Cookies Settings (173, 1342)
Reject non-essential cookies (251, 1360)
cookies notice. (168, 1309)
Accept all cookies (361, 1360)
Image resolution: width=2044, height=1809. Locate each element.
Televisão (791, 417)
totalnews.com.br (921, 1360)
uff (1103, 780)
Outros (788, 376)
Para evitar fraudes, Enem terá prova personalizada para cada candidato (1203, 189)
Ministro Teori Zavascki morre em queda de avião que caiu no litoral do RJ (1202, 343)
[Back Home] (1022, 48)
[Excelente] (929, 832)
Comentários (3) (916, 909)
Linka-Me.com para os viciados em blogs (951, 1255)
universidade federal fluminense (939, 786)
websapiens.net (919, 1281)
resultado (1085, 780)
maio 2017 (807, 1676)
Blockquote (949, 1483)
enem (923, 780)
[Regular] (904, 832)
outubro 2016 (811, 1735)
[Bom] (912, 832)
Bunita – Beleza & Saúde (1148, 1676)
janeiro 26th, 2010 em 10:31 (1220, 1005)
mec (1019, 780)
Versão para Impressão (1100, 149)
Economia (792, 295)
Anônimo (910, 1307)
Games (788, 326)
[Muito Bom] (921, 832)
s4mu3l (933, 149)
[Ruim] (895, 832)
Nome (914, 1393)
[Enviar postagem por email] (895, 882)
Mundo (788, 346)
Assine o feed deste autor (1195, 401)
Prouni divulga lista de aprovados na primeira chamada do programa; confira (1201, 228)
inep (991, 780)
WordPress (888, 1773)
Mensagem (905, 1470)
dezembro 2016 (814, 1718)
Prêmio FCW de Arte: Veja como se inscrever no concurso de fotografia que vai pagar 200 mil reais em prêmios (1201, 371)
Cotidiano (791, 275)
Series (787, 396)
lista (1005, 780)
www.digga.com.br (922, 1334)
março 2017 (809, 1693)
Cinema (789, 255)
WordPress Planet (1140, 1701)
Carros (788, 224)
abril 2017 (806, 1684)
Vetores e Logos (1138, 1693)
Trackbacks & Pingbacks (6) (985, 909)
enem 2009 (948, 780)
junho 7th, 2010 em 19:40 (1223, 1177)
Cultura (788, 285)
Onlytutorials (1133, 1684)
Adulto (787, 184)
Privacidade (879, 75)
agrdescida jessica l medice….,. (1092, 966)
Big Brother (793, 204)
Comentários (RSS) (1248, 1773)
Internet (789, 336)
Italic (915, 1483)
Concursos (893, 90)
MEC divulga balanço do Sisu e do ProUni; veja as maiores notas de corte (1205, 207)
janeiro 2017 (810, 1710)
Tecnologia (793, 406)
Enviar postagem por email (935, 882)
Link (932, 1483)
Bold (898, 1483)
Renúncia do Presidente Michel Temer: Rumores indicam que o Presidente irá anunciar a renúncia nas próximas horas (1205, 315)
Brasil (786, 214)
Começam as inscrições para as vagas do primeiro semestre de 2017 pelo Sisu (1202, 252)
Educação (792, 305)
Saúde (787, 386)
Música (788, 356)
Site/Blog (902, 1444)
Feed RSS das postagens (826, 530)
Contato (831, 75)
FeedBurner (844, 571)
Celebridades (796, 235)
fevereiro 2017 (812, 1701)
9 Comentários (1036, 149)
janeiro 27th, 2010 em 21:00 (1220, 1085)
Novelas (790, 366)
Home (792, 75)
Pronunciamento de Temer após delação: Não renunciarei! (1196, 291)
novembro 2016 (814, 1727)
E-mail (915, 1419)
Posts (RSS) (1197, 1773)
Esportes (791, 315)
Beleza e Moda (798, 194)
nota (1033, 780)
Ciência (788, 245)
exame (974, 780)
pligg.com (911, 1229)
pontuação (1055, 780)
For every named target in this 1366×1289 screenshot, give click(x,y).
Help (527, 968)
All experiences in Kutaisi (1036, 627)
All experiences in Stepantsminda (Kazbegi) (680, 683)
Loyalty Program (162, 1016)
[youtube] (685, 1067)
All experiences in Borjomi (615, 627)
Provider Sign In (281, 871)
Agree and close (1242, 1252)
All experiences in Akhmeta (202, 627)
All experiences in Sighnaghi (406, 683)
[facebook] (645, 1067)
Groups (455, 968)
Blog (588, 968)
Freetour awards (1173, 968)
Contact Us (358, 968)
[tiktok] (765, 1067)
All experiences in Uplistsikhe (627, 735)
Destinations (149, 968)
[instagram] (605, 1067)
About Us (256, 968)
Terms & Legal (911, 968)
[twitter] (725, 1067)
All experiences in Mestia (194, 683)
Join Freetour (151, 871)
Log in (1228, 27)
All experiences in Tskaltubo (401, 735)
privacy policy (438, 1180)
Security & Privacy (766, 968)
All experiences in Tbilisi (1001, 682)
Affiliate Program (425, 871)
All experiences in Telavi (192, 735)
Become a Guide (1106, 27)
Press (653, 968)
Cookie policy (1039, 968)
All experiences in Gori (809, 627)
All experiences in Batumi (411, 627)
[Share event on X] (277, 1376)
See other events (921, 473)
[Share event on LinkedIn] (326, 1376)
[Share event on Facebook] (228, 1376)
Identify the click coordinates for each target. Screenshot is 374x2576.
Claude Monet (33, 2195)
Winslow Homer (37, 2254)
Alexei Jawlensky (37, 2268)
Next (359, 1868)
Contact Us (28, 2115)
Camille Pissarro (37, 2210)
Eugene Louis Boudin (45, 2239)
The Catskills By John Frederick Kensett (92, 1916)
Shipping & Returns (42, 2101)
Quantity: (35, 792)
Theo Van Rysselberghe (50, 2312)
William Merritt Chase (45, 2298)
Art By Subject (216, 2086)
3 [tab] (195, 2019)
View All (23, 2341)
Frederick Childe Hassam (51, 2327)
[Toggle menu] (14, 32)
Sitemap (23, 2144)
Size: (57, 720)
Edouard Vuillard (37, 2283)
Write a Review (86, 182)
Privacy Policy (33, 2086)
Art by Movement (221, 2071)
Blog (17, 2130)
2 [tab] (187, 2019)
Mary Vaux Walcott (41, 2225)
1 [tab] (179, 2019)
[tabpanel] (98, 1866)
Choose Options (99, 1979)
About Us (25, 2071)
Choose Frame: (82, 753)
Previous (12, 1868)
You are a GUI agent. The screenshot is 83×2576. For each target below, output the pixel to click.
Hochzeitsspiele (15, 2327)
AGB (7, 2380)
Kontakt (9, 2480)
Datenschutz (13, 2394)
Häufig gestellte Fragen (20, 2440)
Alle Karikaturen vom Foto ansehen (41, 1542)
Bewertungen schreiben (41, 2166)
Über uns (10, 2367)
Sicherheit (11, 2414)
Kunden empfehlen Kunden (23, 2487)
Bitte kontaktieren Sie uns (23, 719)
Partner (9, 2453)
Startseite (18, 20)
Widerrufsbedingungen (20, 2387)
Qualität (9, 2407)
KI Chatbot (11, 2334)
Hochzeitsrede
┄┄┄┄┄┄
- Exercise instructions: Among the records above, only the lines between the line holding "Prêmio FCW de" and the line holding "Vetores e Logos (1138, 1693)", inclusive, are to be output, exactly as written.

- Written answer:
Prêmio FCW de Arte: Veja como se inscrever no concurso de fotografia que vai pagar 200 mil reais em prêmios (1201, 371)
Cotidiano (791, 275)
Series (787, 396)
lista (1005, 780)
www.digga.com.br (922, 1334)
março 2017 (809, 1693)
Cinema (789, 255)
WordPress Planet (1140, 1701)
Carros (788, 224)
abril 2017 (806, 1684)
Vetores e Logos (1138, 1693)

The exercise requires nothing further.